- **Work to be completed**: Write out exactly the lines below starting at the one containing "Image resolution: width=321" and ending at the one containing "Open settings gear at sidebar bottom". Omit every picture.

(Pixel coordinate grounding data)

########

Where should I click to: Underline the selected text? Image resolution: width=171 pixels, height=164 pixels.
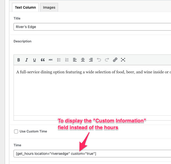click(34, 60)
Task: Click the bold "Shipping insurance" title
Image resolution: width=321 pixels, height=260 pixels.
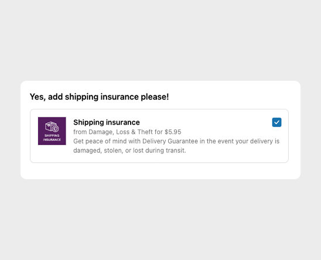Action: (107, 122)
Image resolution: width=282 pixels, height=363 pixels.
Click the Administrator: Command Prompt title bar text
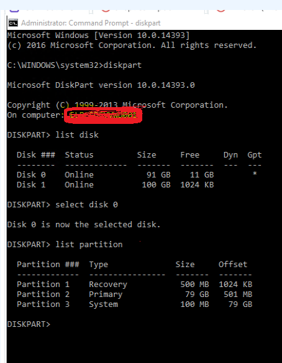tap(91, 23)
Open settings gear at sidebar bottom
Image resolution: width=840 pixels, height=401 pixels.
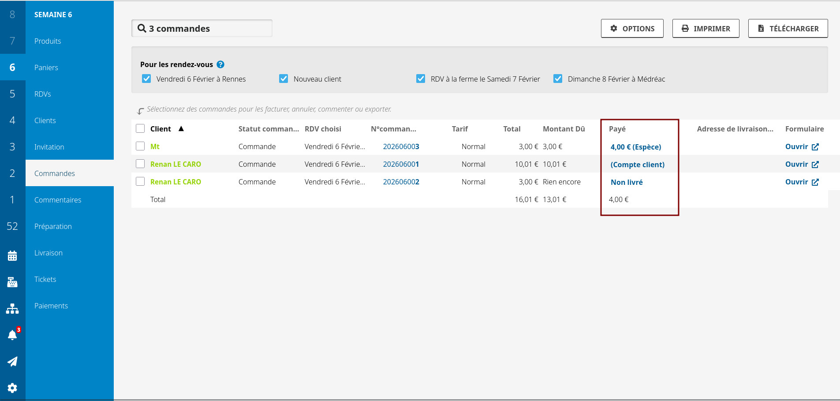coord(12,388)
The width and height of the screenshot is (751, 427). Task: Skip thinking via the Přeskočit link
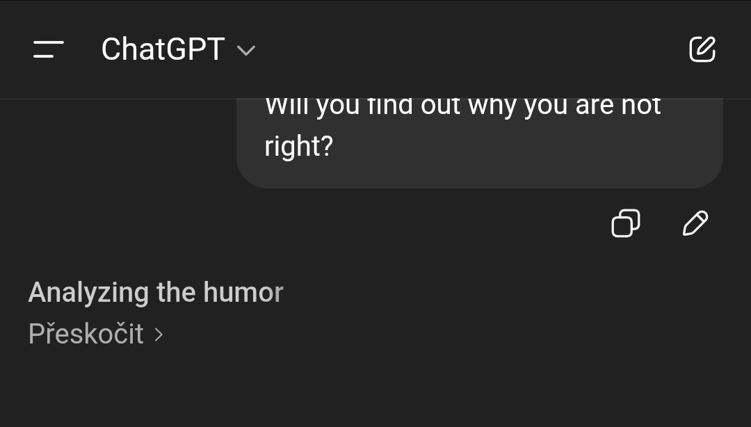point(86,335)
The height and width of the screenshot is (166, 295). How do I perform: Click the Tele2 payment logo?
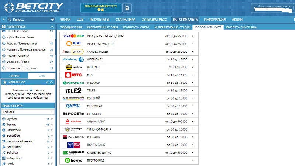click(x=73, y=90)
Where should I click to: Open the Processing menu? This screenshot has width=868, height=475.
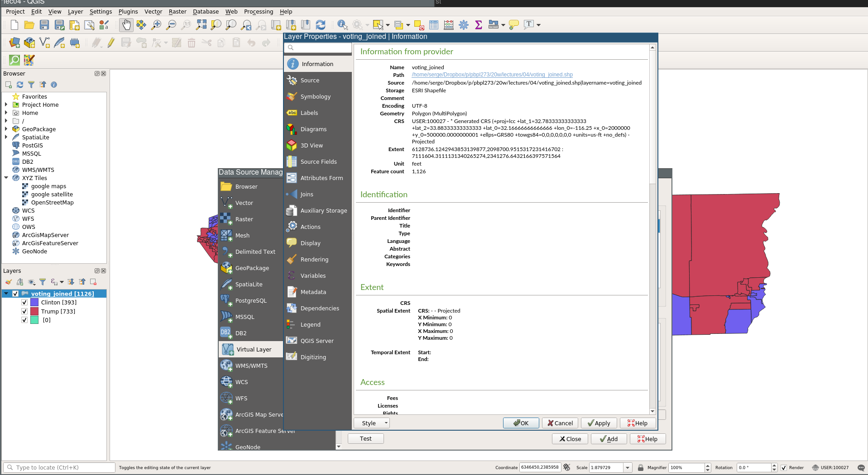coord(258,12)
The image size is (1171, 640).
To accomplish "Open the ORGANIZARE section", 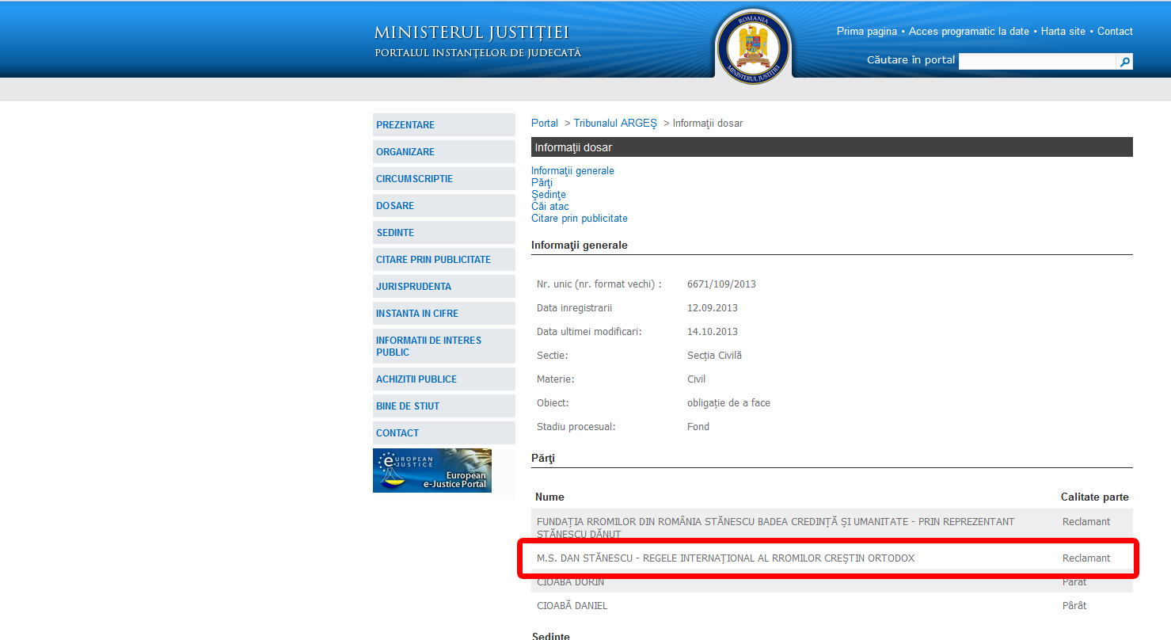I will point(405,151).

########

- **Solution to the problem**:
Image resolution: width=321 pixels, height=260 pixels.
Action: (107, 122)
Image resolution: width=282 pixels, height=363 pixels.
Click the Administrator: Command Prompt title bar text
tap(91, 23)
Open settings gear at sidebar bottom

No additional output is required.